Thursday, September 5, 2019

Guest biometrics

Just before leaving town for the August recess, there was a special order hour on the House floor about immigration. One of the speakers, Representative Scott Perry, said, “I have been here for 7 years, and I have seen ‘comprehensive’ come up in healthcare, and I have seen ‘comprehensive’ come up in immigration. What I have learned is that when you put ‘comprehensive’ in front of a cause, it doesn't happen. It is political speak that says it is not going to happen because the room becomes divided, and everybody uses it as a political tool for the next election.”

This reminds me of a similar observation I made a while back in realizing the meaning of “reform.” Anything they want to “reform” is usually something they want to eliminate. Those in favor of “campaign finance reform” really just want to eliminate all campaign finance. Of course, they would say they just want to eliminate private campaign finance, and make everything publicly funded, but that's a formula for preserving the power of those who already have power. (More on this in a few weeks.)

Nonetheless, Rep. Perry: “What I want to do is, instead of trying to do comprehensive immigration reform, I want to focus on a small bite of the apple.” His small bite is “a guest worker program” in lower-skilled “agriculture, hospitality, and construction.” His focus that night was on agriculture.

One component of his program included biometrics. “As a person comes into the program, they get issued the guest worker identification card, which is called the GWIC card, and that will be embedded biometrics. We gave the list to the DHS to pick out what they think is necessary from facial recognition pictures, DNA, fingerprints, and retinal scans, all that they can choose from. We asked them to put enough of those biometrics in there so that card is secure.”

I understand that he wants a program with integrity. A problem is when that integrity is externally imposed, it has other consequences. Security, particularly when its purposes are overreaching, can lead to violence. Another problem is the assumption these people will never be anything more than guest workers. If, however, some of them go on to become citizens, we then have citizens whom the government can now biometrically track. A precedent for one citizen becomes a precedent for all citizens. As a citizen who does not want his government biometrically tracking him, I respectfully say, “No thank you.”

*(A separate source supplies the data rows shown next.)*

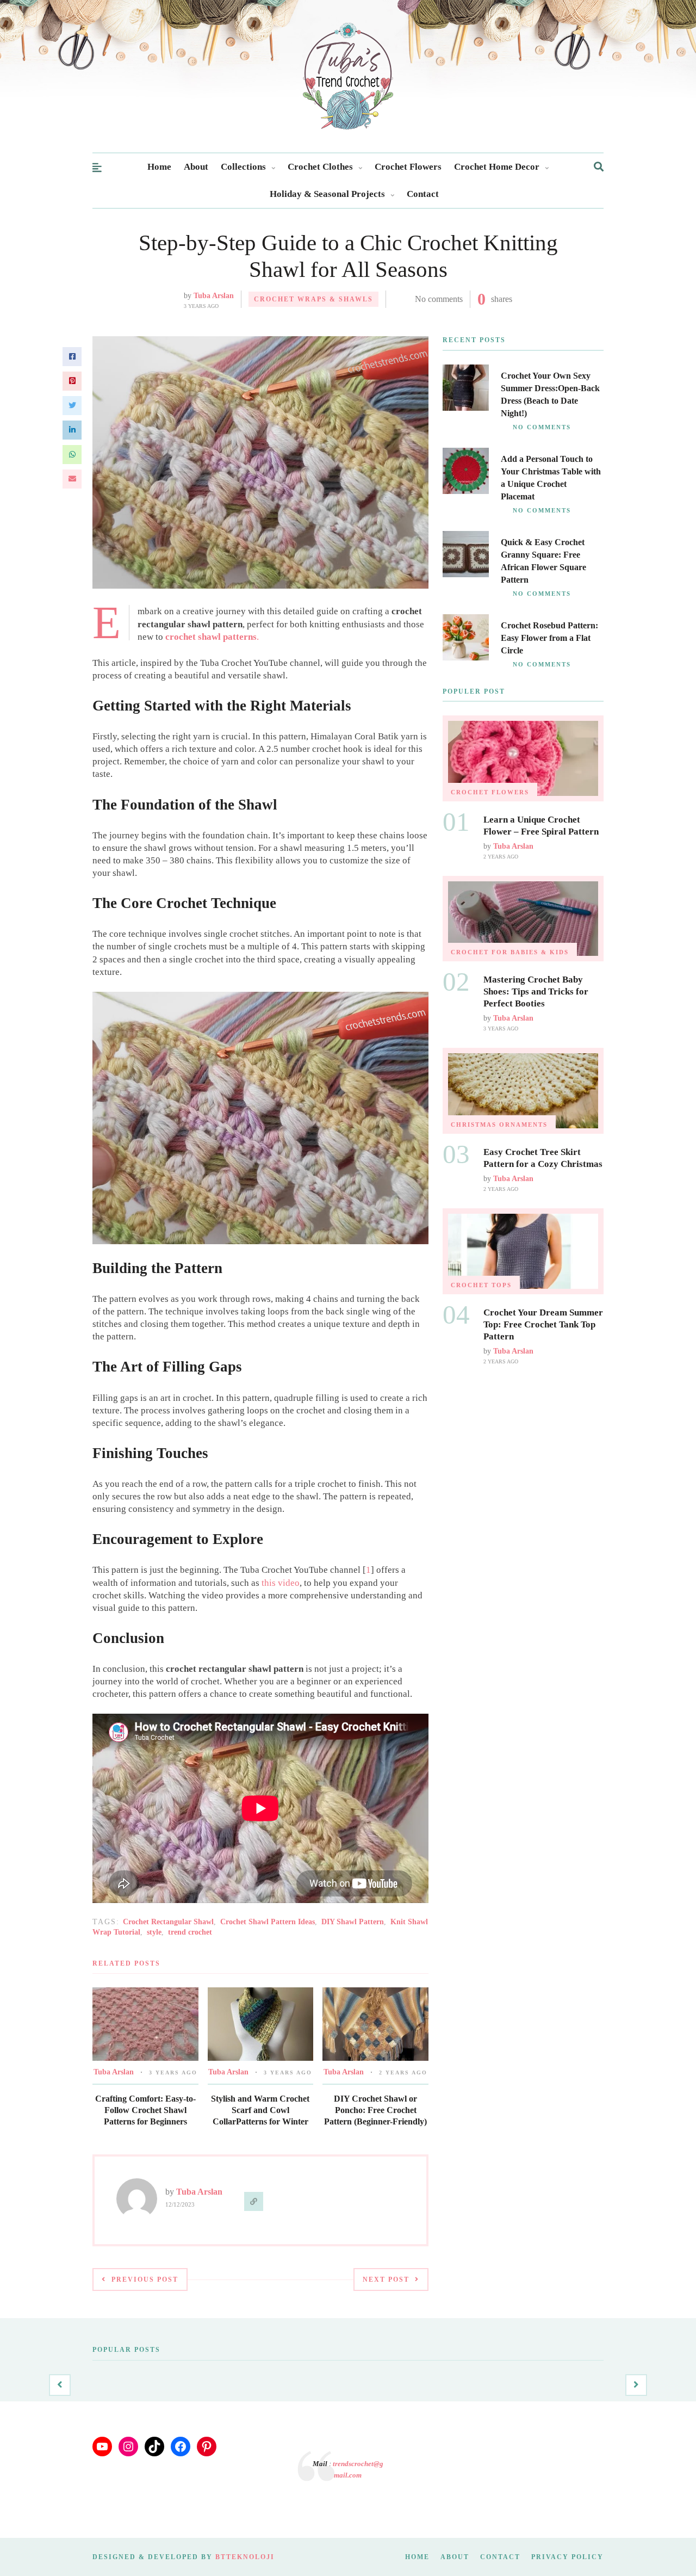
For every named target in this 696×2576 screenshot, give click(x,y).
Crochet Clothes (320, 167)
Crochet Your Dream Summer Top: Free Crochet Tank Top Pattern (543, 1324)
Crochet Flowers (408, 167)
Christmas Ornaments (499, 1124)
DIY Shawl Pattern (352, 1922)
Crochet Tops (481, 1285)
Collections (243, 167)
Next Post (386, 2279)
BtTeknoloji (245, 2557)
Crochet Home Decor (496, 167)
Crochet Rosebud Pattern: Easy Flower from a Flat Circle (549, 638)
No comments (439, 299)
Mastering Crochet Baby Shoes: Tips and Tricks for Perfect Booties (535, 991)
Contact (423, 194)
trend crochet (190, 1932)
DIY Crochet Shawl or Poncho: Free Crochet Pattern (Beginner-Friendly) (375, 2110)
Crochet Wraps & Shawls (313, 299)
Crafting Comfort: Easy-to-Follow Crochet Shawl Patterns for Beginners (145, 2110)
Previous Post (144, 2279)
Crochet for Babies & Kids (510, 952)
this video (281, 1583)
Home (159, 167)
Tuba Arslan (214, 296)
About (196, 167)
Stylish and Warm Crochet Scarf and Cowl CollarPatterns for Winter (260, 2110)
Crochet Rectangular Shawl (168, 1922)
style (154, 1932)
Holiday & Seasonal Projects (327, 194)
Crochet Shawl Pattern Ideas (267, 1922)
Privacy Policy (567, 2557)
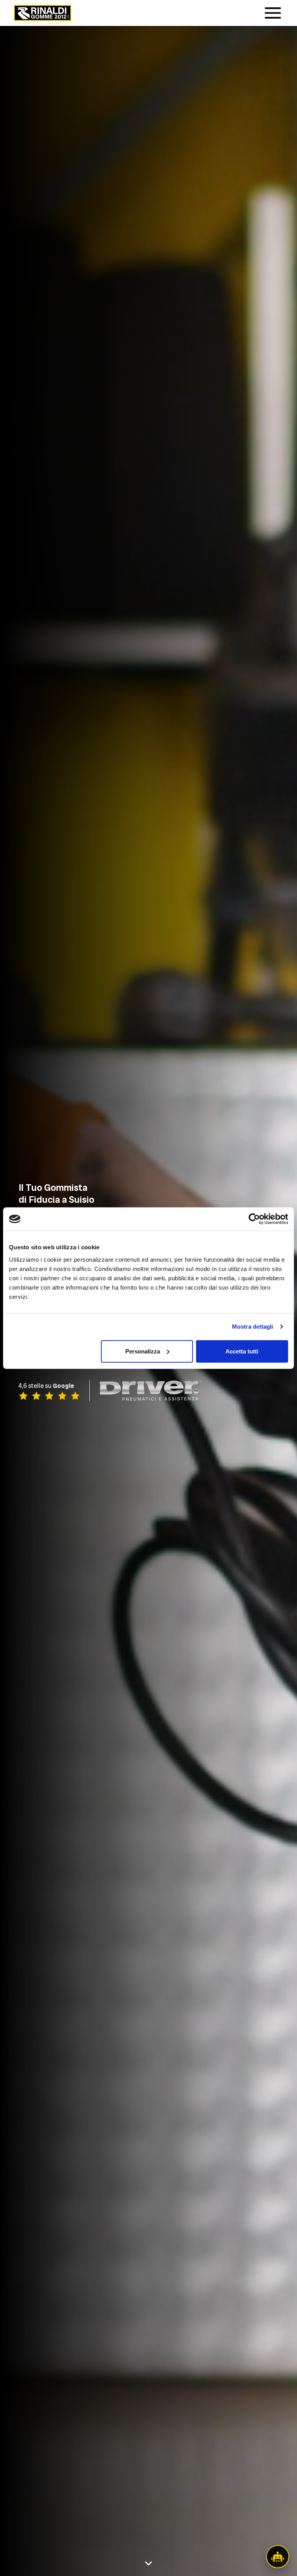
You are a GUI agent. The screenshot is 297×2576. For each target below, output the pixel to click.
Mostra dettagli (252, 1326)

Biometrics is the opposite of Americanization. Americanization is about what you believe and what you have learned about the people of which you become a part. Biometrics is all about who you were born as and will always be.

Why are we trying to let people into this country based on the value they can produce? We believe in the intrinsic value and sanctity of every human life, no matter the value each can produce.

People want to come here because they seek freedom. This freedom produces economic opportunity to work for profit which is greater than the insufficient or sometimes non-existent opportunities where they are now. Freedom and work are good desires.

The purposes of government are to punish those who do evil and praise those who do good. Immigrants are not looking for praise of their “lower-skilled” labor, but they're not looking to be punished for seeking and doing good things either.

National Tea Party leader Michael Johns criticized House Speaker Nancy Pelosi for referring to “hard-working members of our communities and our country” writing, “if she is alluding to employment, that would actually represent their second unprosecuted crime.”

In a short-sighted sense he is right. We have laws about how people come to this country and how they get employment, and some people have broken both of those laws.

Taking the longer view, Should we have laws against people seeking freedom and a place to produce value? Are these evils to be punished?

Some conservatives embrace the variable standard of smaller government. They correctly cite an enlarged overreaching government as doing more harm than good. What's less clear is how we get from a government that has gotten too big back down to one of an appropriate size. “Starve the beast” may be a temporary spending strategy, but it does nothing about overreaching policies.

With respect to immigration, government has gotten too big—punishing good—and some conservatives are fully embracing this pushing for it to get even bigger. The rallying cry is to punish harder, measure more, create greater disincentives and deterrents, even if it means breaking apart families. If you don't go along with them, you're a traitor to your own employment cause.

I don't buy any of that. The American population should be 60 million people larger than it is today, but it's not because of abortion. People grow up and become productive, producing value.

If the problem is the welfare state, then fix that. Don't punish people for taking what we've offered to give them. I've never met someone who came to this country for the “free stuff.” If anything, our deportation system is the free trip back home for the holidays until they come back later.

If the problem is about terrorists coming to this country, then we need to teach them and show them that America is fundamentally about ideas, not images.

For as high as emotions have run on both sides of this debate, neither side has been particularly clear about what they're trying to accomplish, and even less about how this ties back to and is consistent with fundamental principles about who we are as a nation.

A good source for fundamental principles:

One law shall be for the native-born and for the stranger who dwells among you” (Exodus 12:49).

“You shall not show partiality to a poor man in his dispute” (Exodus 23:3).

“You shall have the same law for the stranger and for one from your own country; for I am the LORD your God” (Leviticus 24:22).

The same law for all is law that punishes evil.